The past two decades of telecommunications history can serve to illustrate trends and develop insights that apply to electric grid modernization – the evolution to the Smart Grid.

Private Branch Exchanges (PBXs) disrupted and disintermediated the phone company from commercial and industrial consumers. PBXs duplicated the most relevant functions of the large and remote (and centralized) Central Office switches supplied by the phone company. Today’s telecommunications networks contain vastly more distributed intelligence and autonomy than the network of 25 years ago, and there are many more players delivering innovations in technologies, services, and business models.

What will be the disruptive technology that starts the slow erosion of commercial businesses away from traditional electric utilities? What technology will dramatically reshape today’s power grids and service providers? Microgrids. The Smart Grid Dictionary defines a microgrid as “A small power system that integrates self-contained generation, distribution, sensors, energy storage, and energy management software with a seamless and synchronized connection to a utility power system, and can operate independently as an island from that system.  Generation includes renewable energy sources and the ability to sell back excess capacity to a utility. On-site microgrid management software includes controls for the power generation, utility connect/disconnect, distribution, and energy storage equipment along with building energy management applications for industrial, commercial, or home use. “

Microgrids, like PBXs, reduce the reliance on a regulated supplier to deliver a commodity like electricity.  Industry research firms are optimistic about microgrid market potential, with projections ranging from $6B in 2020 to $17B by 2017.  Commercial microgrid solution providers are acting on the market opportunity.

In developed economies, microgrids provide energy surety for their owners.  Even if the surrounding grid is experiencing an outage, a microgrid theoretically can provide at least a modicum of power to the most important electricity consumers within its confines.  The term theoretically is emphasized here, because current operational and safety standards require that any grid-tied generation has to shut down if the larger grid experiences an outage.  There are standards bodies working to change this without compromising worker safety, which is of paramount concern for everyone.

Conceptually, a microgrid can put into practice the concept of graceful degradation, which has been a hallmark of computing design for a couple of decades.  PBXs of old (now evolved into IP communications servers) were and are designed to be fault-tolerant, but graceful degradation embodies the intentional design of a system to maintain limited functionality even when parts of it are inoperable.
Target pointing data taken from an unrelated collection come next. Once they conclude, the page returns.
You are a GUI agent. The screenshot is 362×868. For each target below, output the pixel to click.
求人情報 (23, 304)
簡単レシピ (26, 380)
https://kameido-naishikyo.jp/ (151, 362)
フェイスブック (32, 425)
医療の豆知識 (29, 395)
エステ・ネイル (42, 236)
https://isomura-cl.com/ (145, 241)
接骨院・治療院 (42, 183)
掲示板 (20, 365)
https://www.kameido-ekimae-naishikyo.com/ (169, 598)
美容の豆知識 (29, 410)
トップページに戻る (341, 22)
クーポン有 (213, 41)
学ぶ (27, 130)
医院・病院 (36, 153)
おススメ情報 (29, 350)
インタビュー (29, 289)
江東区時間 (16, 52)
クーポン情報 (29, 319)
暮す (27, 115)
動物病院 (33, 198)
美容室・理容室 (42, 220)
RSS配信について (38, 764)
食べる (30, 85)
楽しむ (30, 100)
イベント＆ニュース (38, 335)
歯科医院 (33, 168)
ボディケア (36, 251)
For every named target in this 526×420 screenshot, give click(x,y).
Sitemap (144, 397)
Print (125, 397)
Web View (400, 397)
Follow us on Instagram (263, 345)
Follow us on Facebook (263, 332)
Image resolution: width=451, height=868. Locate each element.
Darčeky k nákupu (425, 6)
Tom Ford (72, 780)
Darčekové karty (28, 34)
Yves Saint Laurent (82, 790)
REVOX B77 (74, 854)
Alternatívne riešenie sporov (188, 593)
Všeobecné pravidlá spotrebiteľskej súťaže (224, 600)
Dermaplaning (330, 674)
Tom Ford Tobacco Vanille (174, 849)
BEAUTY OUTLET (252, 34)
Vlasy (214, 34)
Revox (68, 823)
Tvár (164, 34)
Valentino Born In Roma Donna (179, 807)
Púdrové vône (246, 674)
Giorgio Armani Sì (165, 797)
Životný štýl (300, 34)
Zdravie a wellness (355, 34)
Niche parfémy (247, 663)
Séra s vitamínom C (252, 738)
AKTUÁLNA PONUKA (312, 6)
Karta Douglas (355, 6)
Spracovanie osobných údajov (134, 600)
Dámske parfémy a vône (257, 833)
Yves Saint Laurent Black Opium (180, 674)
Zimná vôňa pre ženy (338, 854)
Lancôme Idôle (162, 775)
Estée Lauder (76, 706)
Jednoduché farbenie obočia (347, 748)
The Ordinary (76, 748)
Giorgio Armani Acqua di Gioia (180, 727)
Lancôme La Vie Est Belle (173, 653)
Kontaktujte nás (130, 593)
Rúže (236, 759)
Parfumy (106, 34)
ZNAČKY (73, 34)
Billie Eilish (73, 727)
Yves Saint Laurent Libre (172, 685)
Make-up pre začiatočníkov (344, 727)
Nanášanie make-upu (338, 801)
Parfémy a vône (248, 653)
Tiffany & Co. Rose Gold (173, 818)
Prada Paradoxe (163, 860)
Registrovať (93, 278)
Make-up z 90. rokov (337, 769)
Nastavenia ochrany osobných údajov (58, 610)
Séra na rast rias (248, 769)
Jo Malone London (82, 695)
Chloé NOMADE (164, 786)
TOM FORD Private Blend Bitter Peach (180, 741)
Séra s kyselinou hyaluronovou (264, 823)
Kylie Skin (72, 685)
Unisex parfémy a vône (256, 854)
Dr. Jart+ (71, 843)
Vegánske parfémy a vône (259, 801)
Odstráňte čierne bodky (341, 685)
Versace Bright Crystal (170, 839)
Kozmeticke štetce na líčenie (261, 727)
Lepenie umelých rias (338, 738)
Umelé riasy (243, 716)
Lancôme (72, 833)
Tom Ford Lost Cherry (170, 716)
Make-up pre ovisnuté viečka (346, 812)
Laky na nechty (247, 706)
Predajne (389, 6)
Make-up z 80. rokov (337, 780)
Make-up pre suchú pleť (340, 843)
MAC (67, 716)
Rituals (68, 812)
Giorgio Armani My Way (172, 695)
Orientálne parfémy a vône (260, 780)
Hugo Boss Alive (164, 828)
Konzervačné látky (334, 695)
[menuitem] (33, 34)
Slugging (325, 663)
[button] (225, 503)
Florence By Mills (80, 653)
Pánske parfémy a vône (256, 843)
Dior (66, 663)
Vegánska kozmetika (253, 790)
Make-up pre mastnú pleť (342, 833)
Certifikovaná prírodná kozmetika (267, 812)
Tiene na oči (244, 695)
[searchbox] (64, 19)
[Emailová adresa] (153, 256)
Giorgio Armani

Unless a microgrid has 100% self-generation capacity and energy storage that won’t be depleted, a graceful degradation scheme might determine that like Animal Farm, “All animals are equal, but some animals are more equal than others.”  On a college campus that operates as a microgrid, unoccupied classroom buildings may be less equal than occupied dormitories, unless there is critical research ongoing in a laboratory worth millions of dollars or human hours of time.

In developing countries, microgrids eliminate the traditional electricity supply chain of large, remote and centralized generation, long distance transmission, and low voltage distribution to consumers.  Microgrids hold significant promise to eliminate energy poverty that afflicts over 1 billion humans, according to the International Energy Agency (IEA).  Unless the utility itself is supplying the microgrid in these situations, it’s unlikely that these new consumers will ever have the same sort of buyer/seller relationship that we’re accustomed to in our developed economy and civil structure.

Microgrids will lure the customers with the highest utility bills, who have the most motivation, to seek opportunities to reduce their operating costs and gain more control over their energy security in developed economies.  Will regulators and utilities react in time to ensure that ratepayer bases are not too severely hollowed out, and that overall grid resiliency is realized from the incorporation of microgrids and other distributed energy resources?